From director David Dobkin, who is known for comedies like Wedding Crashers and The Change-Up, The Judge is Dobkin’s first foray into drama. While still intertwining some comedic elements, Dobkin creates an overall feel of family drama mixed with courtroom thrills. The Judge tugs at heartstrings but also makes you laugh. Despite a few awkward moments where these two moods were confused, this blend generally works well throughout the film.
The film takes place in present-day Carlinville, Indiana, where during a high-profile case, lawyer Hank (Robert Downey Jr.
) attends his late mother’s funeral. Old wounds are opened up by his strained relationship with his brother Glen (Vincent D’Onofrio
), his younger brother Dale, and their father Joseph (Robert Duvall
) who has been a judge for the past 40 years. A bit of a hard-ass, Joseph treats his life and family as a courtroom. Soon after the funeral,Joseph’s car hits a murderer he convicted in the past. Joseph is accused of the crime and is put on trial. Hank takes over the case, much to his dismay, and attempts to prove his father’s innocence. There is also a sub-plot between Hank and his former high school flame, Samantha (Vera Farmiga
). The conversations between them are well-written and acted, but the film doesn’t feel as invested as it should. As the story continues we delve into the relationship between Hank has Joseph. Downey and Duvall play off each other very well and it is easily the film’s main strength. This is also where some of the most powerful moments of the film surface, especially a scene where Hank helps Joseph in a distressing moment of need.
Though the relationships are enjoyable, the true drama of the film shines through during the courtroom scenes. The details of the actual death are very hazy, but they are provided in small doses that make audiences feel like they are discovering the events at a realistic pace. Billy Bob Thornton also does a good job as the prosecution lawyer. His character as the intense and passionately focused prosecution lawyer is cliché, especially with the overdone steel-expandable cup that sounds like a sword whenever it opens.
The performances in the film are top notch all around, with Robert Downey Jr. stealing the show with his signature brand of comedic/dramatic acting. He is convincing as a man with the weight of the world on his shoulders. I can’t give credit to Downey without also giving credit to Robert Duvall for his portrayal of the stern title character. Though Joseph is sometimes frustratingly stubborn, Duvall is marvelous at portraying a man whose body and mind are slowly failing him.The supporting cast is just as good, especially Vincent D’Onofrio who was surprisingly compelling as the brother who had lost his future career due to a car accident. His character is familiar, funny, and heartbreaking all at the same time.

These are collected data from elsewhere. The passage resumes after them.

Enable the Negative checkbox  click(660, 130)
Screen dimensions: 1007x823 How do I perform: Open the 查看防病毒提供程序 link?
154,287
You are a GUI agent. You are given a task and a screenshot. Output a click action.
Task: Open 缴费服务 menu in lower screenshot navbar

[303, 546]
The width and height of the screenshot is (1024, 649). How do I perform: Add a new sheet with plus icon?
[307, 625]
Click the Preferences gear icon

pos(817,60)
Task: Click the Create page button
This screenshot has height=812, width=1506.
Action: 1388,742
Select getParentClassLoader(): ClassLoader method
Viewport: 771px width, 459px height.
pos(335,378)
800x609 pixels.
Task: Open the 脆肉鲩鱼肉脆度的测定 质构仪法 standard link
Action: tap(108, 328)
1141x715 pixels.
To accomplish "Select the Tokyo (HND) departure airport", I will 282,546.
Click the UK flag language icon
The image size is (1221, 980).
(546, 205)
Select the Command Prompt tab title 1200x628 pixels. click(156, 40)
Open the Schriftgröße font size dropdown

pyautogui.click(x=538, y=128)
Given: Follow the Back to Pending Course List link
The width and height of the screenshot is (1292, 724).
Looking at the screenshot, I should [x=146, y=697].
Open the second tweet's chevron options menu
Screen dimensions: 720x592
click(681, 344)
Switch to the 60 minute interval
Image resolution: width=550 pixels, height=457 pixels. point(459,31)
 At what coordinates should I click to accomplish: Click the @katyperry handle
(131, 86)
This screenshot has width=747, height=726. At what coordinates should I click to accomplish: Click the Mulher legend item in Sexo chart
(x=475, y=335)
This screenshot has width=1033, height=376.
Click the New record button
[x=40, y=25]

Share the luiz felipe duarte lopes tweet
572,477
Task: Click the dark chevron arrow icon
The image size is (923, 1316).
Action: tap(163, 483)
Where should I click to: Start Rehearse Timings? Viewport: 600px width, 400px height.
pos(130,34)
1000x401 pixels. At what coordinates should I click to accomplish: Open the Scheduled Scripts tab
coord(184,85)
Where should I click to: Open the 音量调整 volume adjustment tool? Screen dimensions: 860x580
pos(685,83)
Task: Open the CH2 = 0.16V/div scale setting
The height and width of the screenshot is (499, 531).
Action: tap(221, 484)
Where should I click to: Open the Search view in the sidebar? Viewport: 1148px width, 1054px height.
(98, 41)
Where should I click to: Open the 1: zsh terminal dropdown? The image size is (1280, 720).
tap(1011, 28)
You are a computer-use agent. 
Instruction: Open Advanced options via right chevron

The technical aspects of The Judge are a far cry from Dobkin’s previous efforts of Wedding Crashers and The Change-Up. The first is in the form of Janusz Kaminski’s wonderful cinematography that adds a feeling of polish to the picture, with some very well-crafted shots and nice tricks like a blown-out window or a picturesque waterfall placed in the background at choice moments. At the Q&A session after the Heartland Film Festival screening, director David Dobkin said that he grabbed some inspiration from the classic film To Kill a Mockingbird, which you can see in the way the courtroom was constructed and several of the camera shots. The score by Thomas Newman is not extraordinary, but accompanies the film’s transitions from drama to comedy very well without getting in the way.
All in all, The Judge is a film that does a decent job of mixing together drama and comedy in a formula that isn’t forced or inappropriate, but sometimes lays its message on too thick and gets too cliché at times. Also the film drags on 20 minutes too long. The wonderful casting and performance by the actors accompanies with some beautiful shots made this an enjoyable film. The Judge is a movie that will make you laugh, cry, and truly enjoy the experience and make audiences want to watch it again.
VERDICT : Great
The Judge is a film that may suffer from laying out its message too thick or goes on too long, but don’t let that stop you from seeing a wonderful film that has heartwarming performances with some great comedy too.
POSITIVES : Wonderful performances & chemistry from Robert Downey Jr. & Robert Duvall. Some great comedic elements. Great cinematography.
NEGATIVES : Is too cheesy with some themes, 20 minutes too long.